[Start Excerpted passage]

# Hi!!



## KittenLover (Jan 2, 2004)

Hi everybody!! I just joined this forum today, however I have been a part of this before, but couldn't remember my name. I was not too active, but I will be this time!! I have a Persian named Gizmo and he is 4 years old. I am a freshman in college at the University of North Alabama majoring in Accounting. I am in the dorms, so I can't take my Gizzie with me.  However, I am getting an apartment this summer so I can take him with me then! Anywho, I'm looking forward to reading stories and sharing stories too. Sometime soon I will have pictures up of my baby!


----------



## Ioana (Jul 12, 2003)

Hello and welcome back! I am glad you returned even though you couldn't remember the original id.
I hope you will be able to post pitures of Gizmo soon !
ps best of luck with your studies


----------



## Jeanie (Jun 18, 2003)

[End Excerpted passage]

- [Stated problem A]:
For each statement, say yes or no according to the welcome thread, and quote the words that decide it: (i) Gizmo is a four-year-old Persian; (ii) KittenLover is majoring in Finance; (iii) Gizmo currently lives in the dorms with KittenLover.
- [Stated problem B]:
Extend the welcome thread, starting right after its last line.
The entries that come next are separate material and have no connection to the welcome thread.

[Start Provided material]

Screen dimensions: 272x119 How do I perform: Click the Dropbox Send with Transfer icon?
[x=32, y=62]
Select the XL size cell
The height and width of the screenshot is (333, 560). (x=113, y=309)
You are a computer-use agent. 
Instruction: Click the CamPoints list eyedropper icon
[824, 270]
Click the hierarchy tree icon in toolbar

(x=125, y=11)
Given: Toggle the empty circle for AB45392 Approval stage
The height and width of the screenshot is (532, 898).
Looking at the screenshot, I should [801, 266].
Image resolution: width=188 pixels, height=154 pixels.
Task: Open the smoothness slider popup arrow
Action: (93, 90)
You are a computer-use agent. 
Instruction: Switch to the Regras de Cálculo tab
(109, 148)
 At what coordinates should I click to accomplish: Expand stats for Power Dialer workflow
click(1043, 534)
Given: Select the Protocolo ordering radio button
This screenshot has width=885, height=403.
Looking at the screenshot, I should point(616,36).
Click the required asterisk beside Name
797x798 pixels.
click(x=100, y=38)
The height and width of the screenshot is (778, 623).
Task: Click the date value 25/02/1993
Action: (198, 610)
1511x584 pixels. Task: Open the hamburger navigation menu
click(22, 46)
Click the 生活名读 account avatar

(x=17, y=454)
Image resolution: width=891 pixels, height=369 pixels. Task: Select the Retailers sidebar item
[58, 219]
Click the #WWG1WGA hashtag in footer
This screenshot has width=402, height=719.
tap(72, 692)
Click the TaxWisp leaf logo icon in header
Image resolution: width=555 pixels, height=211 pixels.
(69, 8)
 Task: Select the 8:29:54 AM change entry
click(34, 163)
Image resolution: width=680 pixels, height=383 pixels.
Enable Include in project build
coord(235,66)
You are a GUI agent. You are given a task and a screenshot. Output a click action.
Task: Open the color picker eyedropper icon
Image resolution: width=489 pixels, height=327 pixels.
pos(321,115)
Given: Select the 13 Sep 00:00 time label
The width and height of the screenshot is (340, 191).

[End Provided material]

- [Exercise answer A]:
(i) Yes: "I have a Persian named Gizmo and he is 4 years old."
(ii) No: "majoring in Accounting"
(iii) No: "I am in the dorms, so I can't take my Gizzie with me."

- [Exercise answer B]:
Hi, Kittenlover! Welcome back. Make sure you post often and let us see some pictures too, please. Enjoy the forum.


----------



## kitkat (Sep 22, 2003)

Welcome back to the forum! I am taking accounting classes now and boy do I hate it hehe.... anyways can't wait to see some pics of your Gizmo! :wink:


----------



## stormy (Dec 7, 2003)

welcome kittenlover!!!!
i have a shaded silver persian, what color is yours?

@@@


----------



## KittenLover (Jan 2, 2004)

*cat color*

Gizmo is a "blue" persian. Although he is "blue" he is gray and has copper eyes.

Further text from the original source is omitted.